### RECORDS FOR THIS TASK
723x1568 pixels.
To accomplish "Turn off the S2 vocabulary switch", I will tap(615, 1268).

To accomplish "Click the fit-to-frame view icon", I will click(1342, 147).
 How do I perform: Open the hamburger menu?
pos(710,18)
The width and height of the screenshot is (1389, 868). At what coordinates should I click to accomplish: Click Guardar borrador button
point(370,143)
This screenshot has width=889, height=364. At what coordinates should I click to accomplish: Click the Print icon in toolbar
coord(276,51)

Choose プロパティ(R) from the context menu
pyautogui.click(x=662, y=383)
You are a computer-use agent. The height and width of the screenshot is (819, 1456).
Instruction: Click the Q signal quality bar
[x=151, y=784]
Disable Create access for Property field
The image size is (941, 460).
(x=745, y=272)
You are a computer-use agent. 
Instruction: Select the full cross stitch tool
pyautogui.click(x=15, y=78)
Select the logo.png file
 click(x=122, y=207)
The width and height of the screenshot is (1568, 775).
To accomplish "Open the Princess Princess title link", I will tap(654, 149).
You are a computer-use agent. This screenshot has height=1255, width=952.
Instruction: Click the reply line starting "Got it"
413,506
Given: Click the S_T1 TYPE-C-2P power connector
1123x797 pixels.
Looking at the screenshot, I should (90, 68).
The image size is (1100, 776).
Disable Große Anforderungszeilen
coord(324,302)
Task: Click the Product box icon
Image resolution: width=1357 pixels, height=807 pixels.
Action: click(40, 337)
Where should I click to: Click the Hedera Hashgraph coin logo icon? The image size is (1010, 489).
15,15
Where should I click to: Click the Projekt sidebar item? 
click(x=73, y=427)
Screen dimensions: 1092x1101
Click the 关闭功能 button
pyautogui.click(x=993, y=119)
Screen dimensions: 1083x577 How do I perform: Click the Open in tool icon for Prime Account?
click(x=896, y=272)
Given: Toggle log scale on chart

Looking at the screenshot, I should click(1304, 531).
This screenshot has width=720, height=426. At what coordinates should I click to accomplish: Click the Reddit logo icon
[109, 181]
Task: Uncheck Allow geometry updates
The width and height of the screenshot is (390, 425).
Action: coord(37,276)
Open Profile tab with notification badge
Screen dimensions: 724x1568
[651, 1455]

### YOUR GOAL
From the entries above, copy every line where the word "will" shows up.

### EXERCISE RESPONSE
To accomplish "Turn off the S2 vocabulary switch", I will tap(615, 1268).
To accomplish "Click the fit-to-frame view icon", I will click(1342, 147).
To accomplish "Open the Princess Princess title link", I will tap(654, 149).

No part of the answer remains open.